Several of these Th17 polarizing cytokines such as IL-23, TGF-β, IL-6 and IL-1β are induced in dendritic cells activated by components of microbes. Several bacteria and its products such as Kleibsiella pneumoniae18,40, Mycobacterium tuberculosis26,41, Helicobacter pylori42, Francisella tularensis43Salmonella enterica44 and Bordetella pertusis45 induce these cytokines through TLR signaling. Further bacterial peptidoglycans can induce the generation of Th17 cells through nucleotide oligomerization domain 2 (NOD2) receptor signaling in dendritic cells25. Viruses such as Herpes simplex virus 46 and fungus and fungal components such as B–glucans26,47, Cryptococcus48, Candida albicans47 and Aspergillus fumigatus49 can all induce some or all of these polarizing cytokines from dendritic cells and play a role in differentiation of Th17 cells. These studies suggest that relative amounts of the polarizing cytokines induced by the pathogen may define the final outcome of differentiation of naïve T cells to Th1, Th2, Th17 or T regulatory cells during infection.

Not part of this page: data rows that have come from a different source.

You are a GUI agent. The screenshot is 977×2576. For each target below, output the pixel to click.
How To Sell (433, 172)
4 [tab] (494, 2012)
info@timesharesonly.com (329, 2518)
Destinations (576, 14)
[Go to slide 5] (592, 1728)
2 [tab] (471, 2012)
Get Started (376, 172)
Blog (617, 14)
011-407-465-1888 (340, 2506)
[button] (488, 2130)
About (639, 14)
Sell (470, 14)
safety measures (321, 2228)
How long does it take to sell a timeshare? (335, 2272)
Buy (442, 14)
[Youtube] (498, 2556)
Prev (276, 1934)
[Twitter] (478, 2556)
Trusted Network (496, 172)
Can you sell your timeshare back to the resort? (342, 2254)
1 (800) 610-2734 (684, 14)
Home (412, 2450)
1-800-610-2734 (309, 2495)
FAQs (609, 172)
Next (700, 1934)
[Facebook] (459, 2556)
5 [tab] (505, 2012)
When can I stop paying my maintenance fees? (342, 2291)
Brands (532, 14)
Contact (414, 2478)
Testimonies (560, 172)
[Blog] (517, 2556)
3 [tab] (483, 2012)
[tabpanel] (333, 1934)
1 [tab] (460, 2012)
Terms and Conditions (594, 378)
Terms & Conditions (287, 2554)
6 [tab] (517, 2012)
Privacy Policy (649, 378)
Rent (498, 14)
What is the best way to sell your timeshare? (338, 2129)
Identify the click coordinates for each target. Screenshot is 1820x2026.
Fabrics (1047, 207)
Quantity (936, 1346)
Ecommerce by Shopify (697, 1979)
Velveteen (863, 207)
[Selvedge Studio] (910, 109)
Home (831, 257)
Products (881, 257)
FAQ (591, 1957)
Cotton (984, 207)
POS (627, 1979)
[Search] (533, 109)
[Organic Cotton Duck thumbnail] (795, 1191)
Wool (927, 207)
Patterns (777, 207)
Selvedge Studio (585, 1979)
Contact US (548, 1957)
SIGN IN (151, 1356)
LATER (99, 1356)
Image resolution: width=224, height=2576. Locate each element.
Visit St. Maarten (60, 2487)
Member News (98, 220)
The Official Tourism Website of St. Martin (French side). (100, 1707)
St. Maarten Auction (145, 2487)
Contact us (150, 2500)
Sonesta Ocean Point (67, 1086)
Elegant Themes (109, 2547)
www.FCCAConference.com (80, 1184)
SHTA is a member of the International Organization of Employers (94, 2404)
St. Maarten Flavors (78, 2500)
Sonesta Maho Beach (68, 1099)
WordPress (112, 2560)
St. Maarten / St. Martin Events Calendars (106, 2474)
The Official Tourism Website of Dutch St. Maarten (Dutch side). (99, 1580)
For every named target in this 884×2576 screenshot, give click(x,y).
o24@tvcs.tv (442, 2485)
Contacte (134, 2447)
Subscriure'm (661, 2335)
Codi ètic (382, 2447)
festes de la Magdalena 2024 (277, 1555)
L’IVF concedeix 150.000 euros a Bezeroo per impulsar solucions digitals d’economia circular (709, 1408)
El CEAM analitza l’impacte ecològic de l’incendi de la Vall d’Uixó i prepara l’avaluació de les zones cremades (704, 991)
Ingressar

IL-17 as an effector molecule during the innate immune response following infection at mucosal sites

Although most of the recent focus has been on IL-17 produced by CD4αβ T cells, γδ T cells in some cases are more potent producers of IL-17 during the early immune response at mucosal sites following infections. In a pulmonary murine model of Mycobacterium tuberculosis50 and M.bovis BCG51 the major producers of IL-17 in T cells isolated from lungs of infected mice were γδ T cells. This finding was also highlighted in a recent study where γδ T cells were the major source of IL-17 in human tuberculosis patients52. In addition to γδ T cells, subsets of NKT cells 53 and NK cells expressing RORγτ+NKp46+ 54,55 can produce IL-17 and may impact the innate response to infections. Further, the detection of IL-17 mRNA in neutrophils 56 as well as production of IL-17 and IL-22 by Lymphoid-tissue inducer like cells(Lti)57 54,55,58-60 suggests that the role of IL-17 during the innate immune response is largely under-explored. It is likely that the production of IL-17 by innate cells at mucosal sites can serve as a mechanism to provide defense mechanism until the adaptive immune cells are recruited to control the infection.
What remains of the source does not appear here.